RELATIVES and survivors of attacks carried out in the name of al-Qaeda in Europe and Africa have expressed joy and relief at Osama bin Laden’s death but some warned he may become a martyr who continues to inspire terrorists.
Pilar Manjon, whose 20-year-old son was one of the 191 people who were killed in the bombings of four packed commuter trains on March 11, 2004, in Europe’s worst Islamic terror attack said bin Laden’s death “serves us little”.
“A monster has died, but they have killed a martyr, they are going to transform him into a martyr,” said Majon, who heads Spain’s main association of victims of the Madrid train bombings.
A total of 10 backpacks stuffed with explosives and shrapnel detonated inside morning rush hour trains in the attack carried out by a local cell of Islamic extremists in the name of al-Qaeda.
Bin Laden was killed on Sunday in a daring raid by US forces in Pakistan, triggering celebrations across the US a decade after the September 11, 2001 attacks he masterminded levelled the World Trade Center in New York and damaged the Pentagon.
While the news was also welcomed in countries like Spain, Britain and Kenya that suffered deadly attacks linked to bin Laden’s militant al-Qaeda movement, the reaction outside of the US was more muted.
“I saw the images from the United States. They gave the impression that global terrorism had ended. Given the number of victims they had, it is understandable, but terrorism has not ended,” Manjon told AFP.
Douglas Sidialo, who lost his sight to flying glass in the 1998 US embassy bombing in Nairobi in Kenya, shared Manjon’s concern that bin Laden’s killing would convert him into a martyr who will inspire more attacks.
“It is my fear that he might be turned into a martyr whereby people will want to worship him, people will idolise him and that killing him will bring more terrorists. That is my fear,” he told AFP at the Nairobi memorial to victims of the blast.
A total of 224 people were killed in the twin truck bombings that day in Nairobi and in the Tanzanian city of Dar es Salaam, which were the deadliest assaults by al-Qaeda until the September 11 attacks.
US officials said bin Laden was buried at sea after being shot dead in a US helicopter-borne raid on his fortified villa in Pakistan to avoid a “shrine” situation.
John Falding, whose partner Anat Rosenberg was one of 52 people who were killed in the July 7, 2005, attacks on three London Underground trains and a bus, said there would be “relief and comfort for victims of al-Qaeda all around the world.”

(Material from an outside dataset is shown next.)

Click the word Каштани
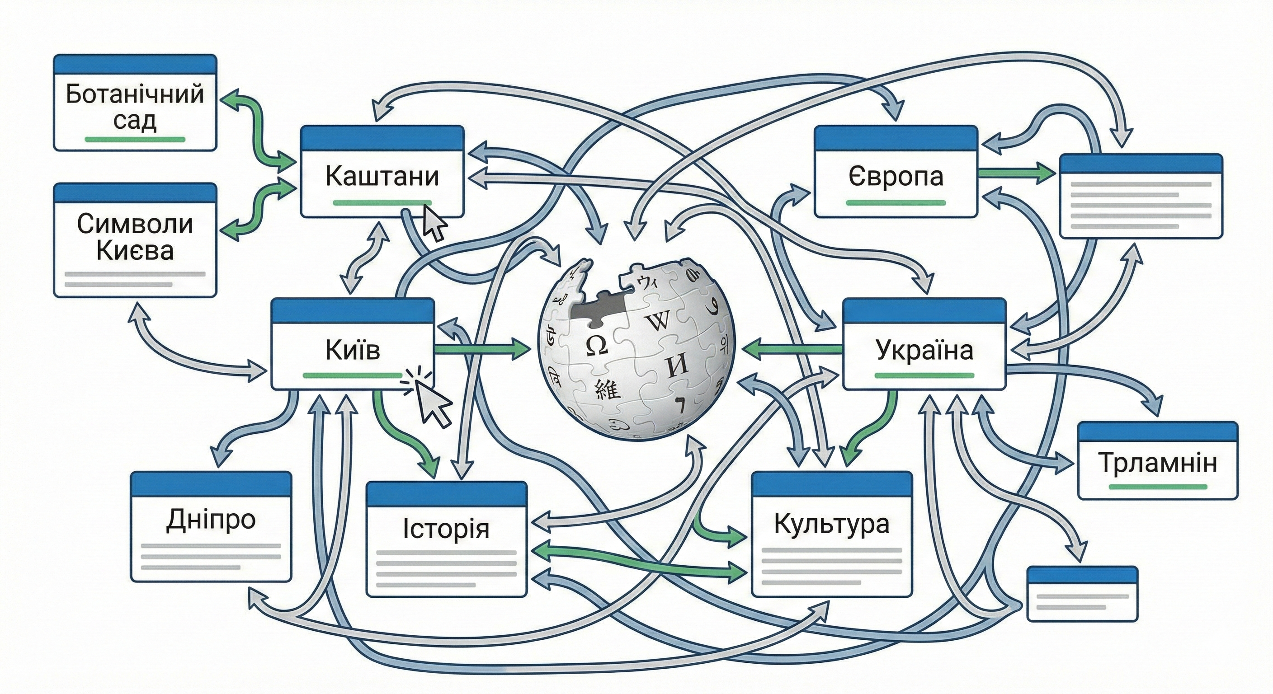pyautogui.click(x=382, y=176)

“But I think also it’s a short-lived victory, in a way, because we now have to be on our guard. I think there will be reprisals – if only so that people can demonstrate that the organisation… still has potency,” he said.
CIA director Leon Panetta warned on Monday that terrorist groups “almost certainly” will try to avenge bin Laden, who is survived by several high-ranking leaders and supporters of his movement.
“I am very happy, and very well done to the Yanks, they deserve their praise,” said Sean Cassidy, whose 22-year-old son Ciaran was killed in the London attacks carried out by four British Muslims.
However, he added: “There are plenty more willing to fill his shoes – all those fanatical organisations have their young pretenders.”
Not everyone expressed joy at the news of bin Laden’s killing.
“I am not pleased for anyone to lose their life,” said Kim Beer, whose 22-year-old hairdresser son Philip was killed in the London attacks.